— Text for analysis —

——————————

What goes into a biotherapeutic process impacts outcomes. So, raw materials and cell substrates used in biomanufacturing must be qualified for their purposes, but that creates a complicated task. To find out what causes the complication, GEN talked with Maura Kibbey, senior scientific fellow of global biologics at the U.S. Pharmacopeia (USP).
“For biologics and biosimilars, there’s lots of concern,” Kibbey says. “Materials like excipients, which are added at the end of the drug manufacturing process, often have well-established standards, but for most raw materials used in large molecule medicines—biologics and biosimilars—a standard may not have been developed yet, so it’s important to figure out how to best control those materials and minimize risks to the product and, ultimately, to patients.” Likewise, concerns exist around cell substrates used to manufacture biologics and the impurities they naturally generate, such as host-cell DNA and proteins, which must be cleared from the product as much as possible before it’s made available to patients.

——————————

Could you copy the passage on qualifying biomanufacturing materials word for word, beginning at the words that have "What goes into" and stopping after "U.S. Pharmacopeia (USP)."?

[Dataset records]
——————————

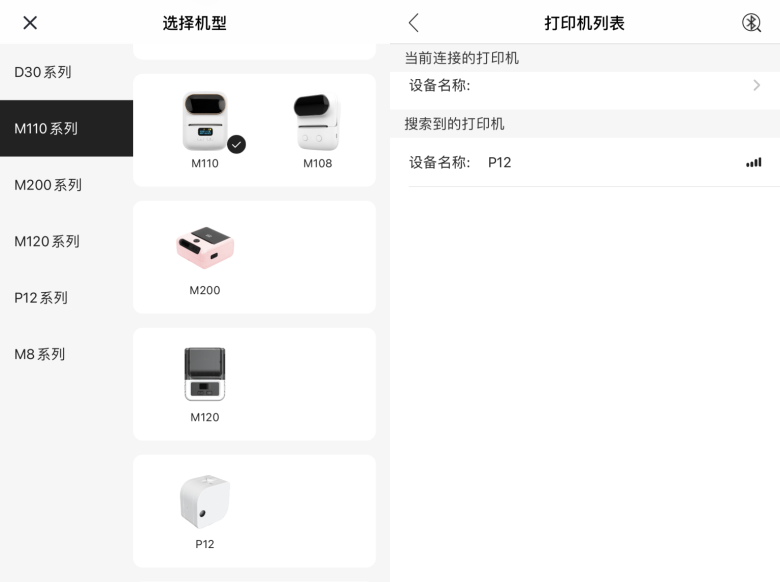Close the model selection screen

pos(30,22)
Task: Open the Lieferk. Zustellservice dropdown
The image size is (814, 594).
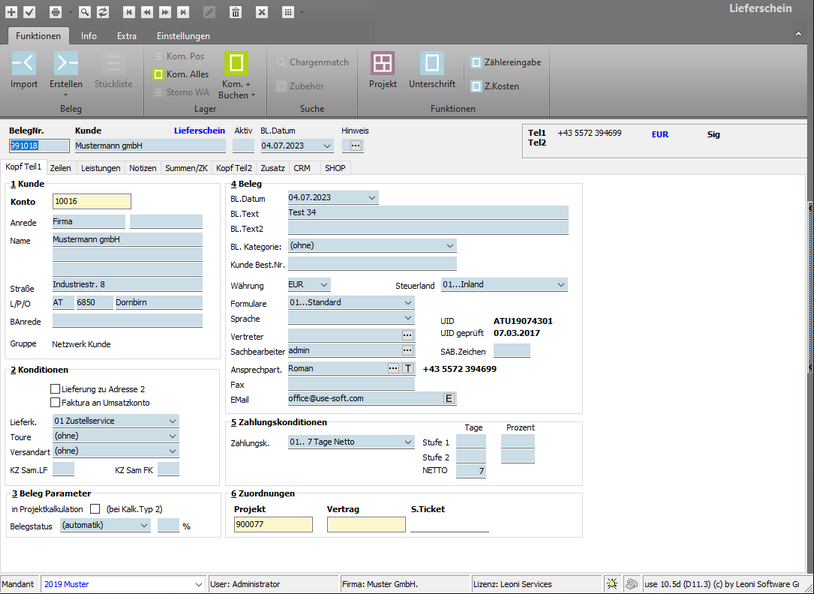Action: pyautogui.click(x=173, y=421)
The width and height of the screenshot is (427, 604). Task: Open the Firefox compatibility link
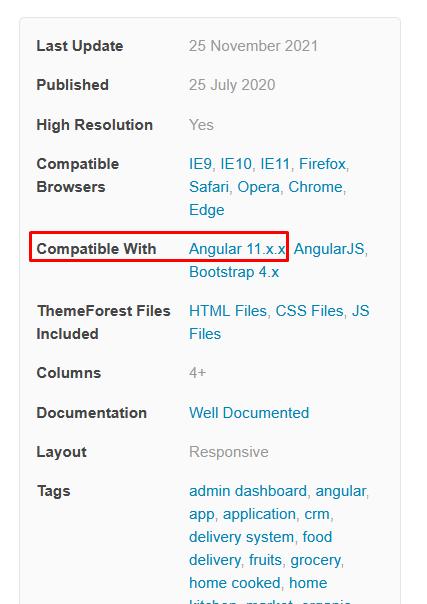click(x=322, y=164)
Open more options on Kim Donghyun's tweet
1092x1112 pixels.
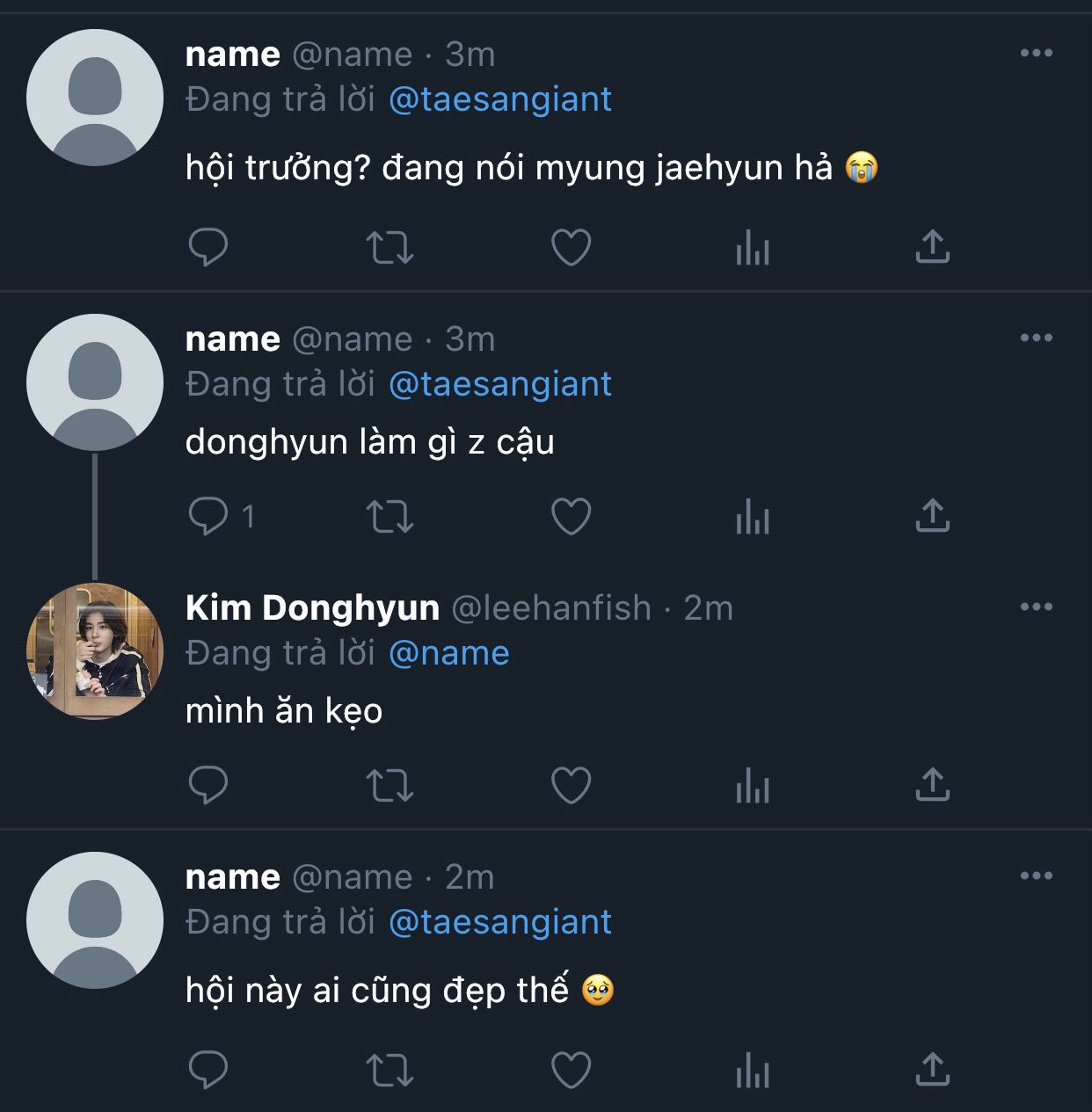pos(1036,607)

——————————

— Response —
What goes into a biotherapeutic process impacts outcomes. So, raw materials and cell substrates used in biomanufacturing must be qualified for their purposes, but that creates a complicated task. To find out what causes the complication, GEN talked with Maura Kibbey, senior scientific fellow of global biologics at the U.S. Pharmacopeia (USP).